#### Problem details
The records follow. Give them all back exactly.

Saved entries
........
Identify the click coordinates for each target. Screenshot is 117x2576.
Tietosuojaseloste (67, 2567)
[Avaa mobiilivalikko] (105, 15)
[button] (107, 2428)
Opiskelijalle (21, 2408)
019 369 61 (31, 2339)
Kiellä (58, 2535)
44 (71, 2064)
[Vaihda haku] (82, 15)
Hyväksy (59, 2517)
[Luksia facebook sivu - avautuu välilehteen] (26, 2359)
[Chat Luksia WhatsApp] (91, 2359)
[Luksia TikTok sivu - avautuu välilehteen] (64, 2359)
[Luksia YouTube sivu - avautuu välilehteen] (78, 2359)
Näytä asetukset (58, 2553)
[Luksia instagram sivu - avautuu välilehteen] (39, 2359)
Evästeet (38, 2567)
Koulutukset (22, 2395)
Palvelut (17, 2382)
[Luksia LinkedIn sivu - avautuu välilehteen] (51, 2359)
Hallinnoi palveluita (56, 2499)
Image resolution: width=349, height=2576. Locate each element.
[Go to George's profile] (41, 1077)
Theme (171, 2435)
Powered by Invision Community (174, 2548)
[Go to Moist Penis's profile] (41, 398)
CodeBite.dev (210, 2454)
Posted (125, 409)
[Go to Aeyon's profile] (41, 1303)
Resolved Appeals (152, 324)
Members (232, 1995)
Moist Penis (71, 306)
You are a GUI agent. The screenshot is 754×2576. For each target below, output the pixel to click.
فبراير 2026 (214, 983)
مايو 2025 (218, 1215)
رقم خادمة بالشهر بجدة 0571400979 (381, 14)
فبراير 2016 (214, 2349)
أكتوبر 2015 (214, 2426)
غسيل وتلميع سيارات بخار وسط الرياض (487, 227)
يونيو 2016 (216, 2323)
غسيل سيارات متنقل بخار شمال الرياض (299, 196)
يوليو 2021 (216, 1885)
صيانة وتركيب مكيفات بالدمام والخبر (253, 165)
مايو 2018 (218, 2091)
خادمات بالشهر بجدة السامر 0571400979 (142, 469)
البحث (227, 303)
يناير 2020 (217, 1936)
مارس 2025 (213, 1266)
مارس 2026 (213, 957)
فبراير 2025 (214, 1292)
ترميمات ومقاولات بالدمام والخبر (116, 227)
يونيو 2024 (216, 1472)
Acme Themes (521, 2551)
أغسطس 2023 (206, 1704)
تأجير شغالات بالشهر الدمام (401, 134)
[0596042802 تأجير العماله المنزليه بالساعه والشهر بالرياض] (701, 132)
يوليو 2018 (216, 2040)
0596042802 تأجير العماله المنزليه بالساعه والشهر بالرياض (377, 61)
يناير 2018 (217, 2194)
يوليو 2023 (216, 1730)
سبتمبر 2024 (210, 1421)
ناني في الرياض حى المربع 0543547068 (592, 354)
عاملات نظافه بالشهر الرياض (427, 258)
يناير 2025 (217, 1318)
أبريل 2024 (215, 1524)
........
#### Solution to the exercise
Identify the click coordinates for each target. Screenshot is 117x2576.
Tietosuojaseloste (67, 2567)
[Avaa mobiilivalikko] (105, 15)
[button] (107, 2428)
Opiskelijalle (21, 2408)
019 369 61 (31, 2339)
Kiellä (58, 2535)
44 (71, 2064)
[Vaihda haku] (82, 15)
Hyväksy (59, 2517)
[Luksia facebook sivu - avautuu välilehteen] (26, 2359)
[Chat Luksia WhatsApp] (91, 2359)
[Luksia TikTok sivu - avautuu välilehteen] (64, 2359)
[Luksia YouTube sivu - avautuu välilehteen] (78, 2359)
Näytä asetukset (58, 2553)
[Luksia instagram sivu - avautuu välilehteen] (39, 2359)
Evästeet (38, 2567)
Koulutukset (22, 2395)
Palvelut (17, 2382)
[Luksia LinkedIn sivu - avautuu välilehteen] (51, 2359)
Hallinnoi palveluita (56, 2499)
Image resolution: width=349, height=2576. Locate each element.
[Go to George's profile] (41, 1077)
Theme (171, 2435)
Powered by Invision Community (174, 2548)
[Go to Moist Penis's profile] (41, 398)
CodeBite.dev (210, 2454)
Posted (125, 409)
[Go to Aeyon's profile] (41, 1303)
Resolved Appeals (152, 324)
Members (232, 1995)
Moist Penis (71, 306)
You are a GUI agent. The screenshot is 754×2576. For each target below, output the pixel to click.
فبراير 2026 (214, 983)
مايو 2025 (218, 1215)
رقم خادمة بالشهر بجدة 0571400979 (381, 14)
فبراير 2016 (214, 2349)
أكتوبر 2015 (214, 2426)
غسيل وتلميع سيارات بخار وسط الرياض (487, 227)
يونيو 2016 (216, 2323)
غسيل سيارات متنقل بخار شمال الرياض (299, 196)
يوليو 2021 (216, 1885)
صيانة وتركيب مكيفات بالدمام والخبر (253, 165)
مايو 2018 (218, 2091)
خادمات بالشهر بجدة السامر 0571400979 (142, 469)
البحث (227, 303)
يناير 2020 (217, 1936)
مارس 2025 (213, 1266)
مارس 2026 (213, 957)
فبراير 2025 (214, 1292)
ترميمات ومقاولات بالدمام والخبر (116, 227)
يونيو 2024 (216, 1472)
Acme Themes (521, 2551)
أغسطس 2023 (206, 1704)
تأجير شغالات بالشهر الدمام (401, 134)
[0596042802 تأجير العماله المنزليه بالساعه والشهر بالرياض] (701, 132)
يوليو 2018 (216, 2040)
0596042802 تأجير العماله المنزليه بالساعه والشهر بالرياض (377, 61)
يناير 2018 (217, 2194)
يوليو 2023 (216, 1730)
سبتمبر 2024 (210, 1421)
ناني في الرياض حى المربع 0543547068 (592, 354)
عاملات نظافه بالشهر الرياض (427, 258)
يناير 2025 (217, 1318)
أبريل 2024 (215, 1524)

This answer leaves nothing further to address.